As minhas amigas são velhas como eu, mas estão melhores do que eu.
Dizem:
- Fulano também tinha uma úlcera assim. Infectou de fora para dentro e teve que amputar a perna.

E eu não sou de cismas mas fiquei a pensar nisto e não consegui dormir.

O nosso irmão mais novo era piloto e foi o primeiro a partir.
Íamos visitá-lo e o Vasco dizia:
-Quando saires daqui, levo-te a um stand e escolhes o carro que quiseres. Eu ofereço-te.

Ele estava mesmo magrinho, mas o Vasco é assim. Não conseguia aceitar que ele nos ía deixar.
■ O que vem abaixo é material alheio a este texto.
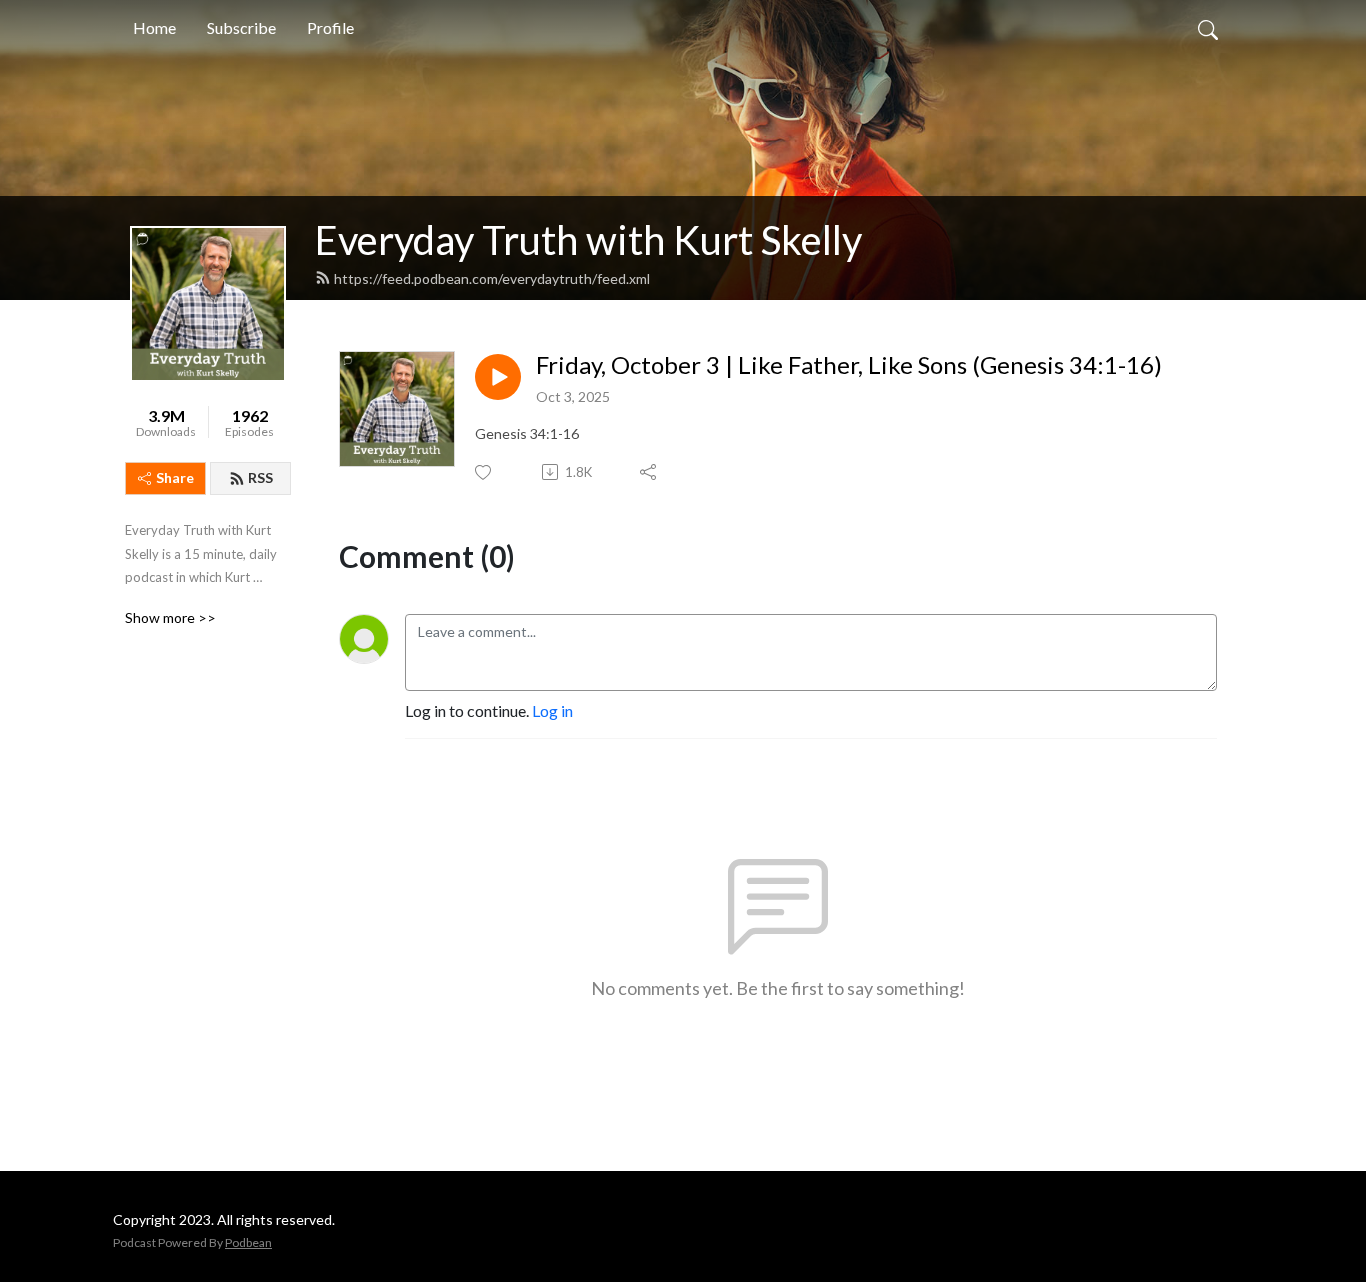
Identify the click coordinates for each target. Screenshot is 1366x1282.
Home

Já sofri muito. Casei-me e divorciei-me duas vezes com o mesmo homem.
Ele era como uma borboleta, de flor em flor.
Uma das amantes escrevia-me bilhetes. Sabia que era eu que lhe tratava da roupa.
Marcas de baton nas camisas, nas cuecas. E eu lavava.
Deixava-me bilhetes no bolso do casaco.
-Quem é a puta afinal? Eu passeio com ele, tu lavas e engomas.

Eu guardava os bilhetes. Achava que me podiam servir para alguma coisa. Um dia juntei-os e queimei-os todos.

Quando ele me deixou, casou-se com ela.

Hoje somos as duas viúvas.
E eu já fui tão infeliz. Só quero não ter dores.